A visit to Riyadh is a chance for President Barack Obama to patch up relations with America’s biggest Arab ally.

Saudi king Salman bin Abdulaziz Al Saud shares a laugh with American president Barack Obama and his wife, Michelle, in Riyadh, January 27
Saudi king Salman bin Abdulaziz Al Saud shares a laugh with American president Barack Obama and his wife, Michelle, in Riyadh, January 27 (White House/Pete Souza)

President Barack Obama visited Saudi Arabia on Tuesday to pay his respects days after the death of King Abdullah. He trip was also a chance to patch up relations with the oil-rich kingdom which is a key American ally in the Middle East.

Deputy National Security Advisor Ben Rhodes told reporters Obama wanted to forge the same kind of “close relationship” with Saudi Arabia’s new king, Salman bin Abdulaziz Al Saud, as he had with his older brother and predecessor.

Abdullah died on Friday after a decade on the throne. He had ruled Saudi Arabia as regent since 1996 after his predecessor, King Fahd, suffered a stroke.

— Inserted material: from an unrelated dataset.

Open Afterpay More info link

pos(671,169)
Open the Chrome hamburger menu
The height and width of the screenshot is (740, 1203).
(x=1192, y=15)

Officials said Obama and the new king discussed Iran’s nuclear ambitions, the fight against Islamic State militants in Iraq and Syria as well as the situation in Yemen where President Abd Rabbuh Mansur al-Hadi stepped down on Thursday.

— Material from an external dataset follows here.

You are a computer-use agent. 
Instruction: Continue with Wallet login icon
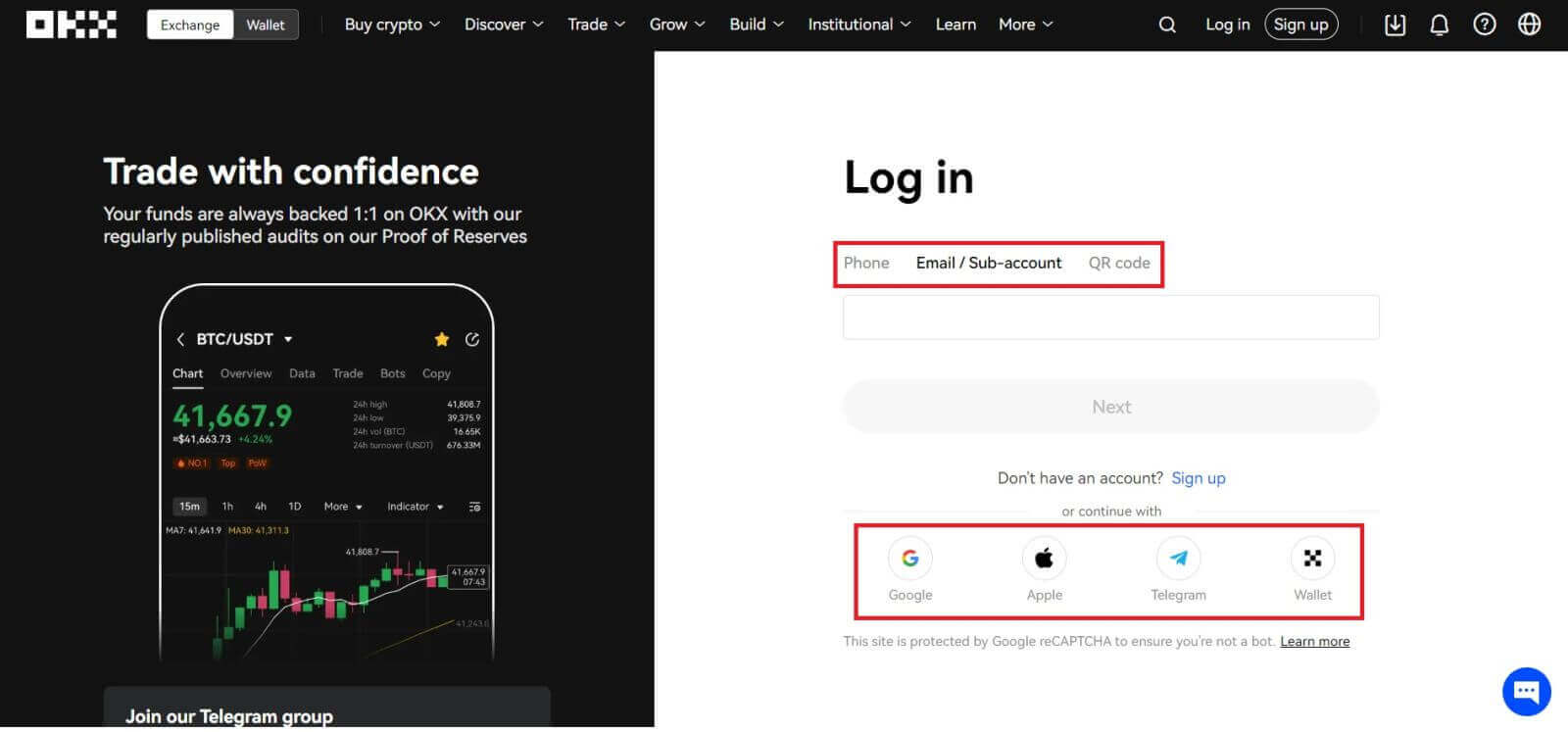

Hadi was backed by both Saudi Arabia and the United States. His resignation, forced by Shia Houthi rebels from the north of Yemen, is likely to have exacerbated Saudi Arabia’s apprehension about Iran’s spreading influence in the region.

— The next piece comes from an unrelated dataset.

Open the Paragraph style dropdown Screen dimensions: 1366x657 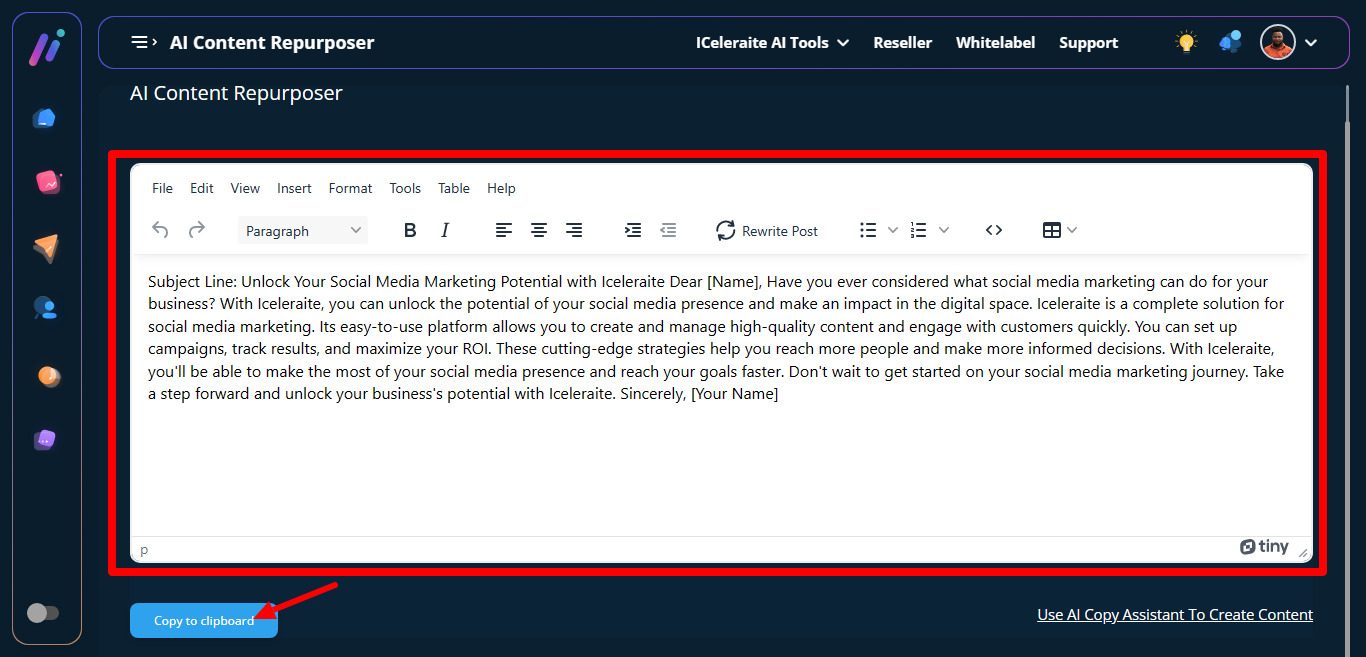click(303, 231)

The two powers are locked in a struggle for hegemony in the Middle East. The conflict is informed by contrasting religious views. The Saudi monarchy sees itself as the guardian of Islam and conservative Sunni hierarchy; Iran’s rulers consider themselves the vanguard of an Islamic revolution.

The struggle has played out across the region. In Iraq, Saudi Arabia resisted Iran’s growing influence in Baghdad during the prime ministership of Nouri al-Maliki, a Shia Muslim who spent decades in exile in Iran when Saddam Hussein was in power. In Syria, they support opposing sides in a civil war: Iran backs the minority regime of President Bashar al-Assad while Saudi Arabia, working with the United States, supports the largely Sunni opposition.

America’s rapprochement with Iran and Obama’s eagerness to do a deal with the country before it develops nuclear weapons has alarmed the Saudis.

They were previously dismayed when Obama withdrew his government’s support from Egyptian strongman Hosni Mubarak in 2011 and later refused to deepen America’s involvement in the Syrian conflict.

To show how crucial the Saudi alliance nevertheless is for the United States, the president cut short a visit to India to lead a high-ranking delegation to Riyadh.

Secretary of State John Kerry, National Security Advisor Susan Rice and the director of the CIA, John Brennan, accompanied Obama on his visit. So did former members of the George W. Bush Administration, including former secretary of state Condoleezza Rice, and members of Congress.

Previous disagreements, over America’s recognition of Israel in 1948 and the 2003 Iraq War, did not lead to a serious breach in bilateral relations. Saudi Arabia depends on the United States for its security and no other great power is able or willing to take its place.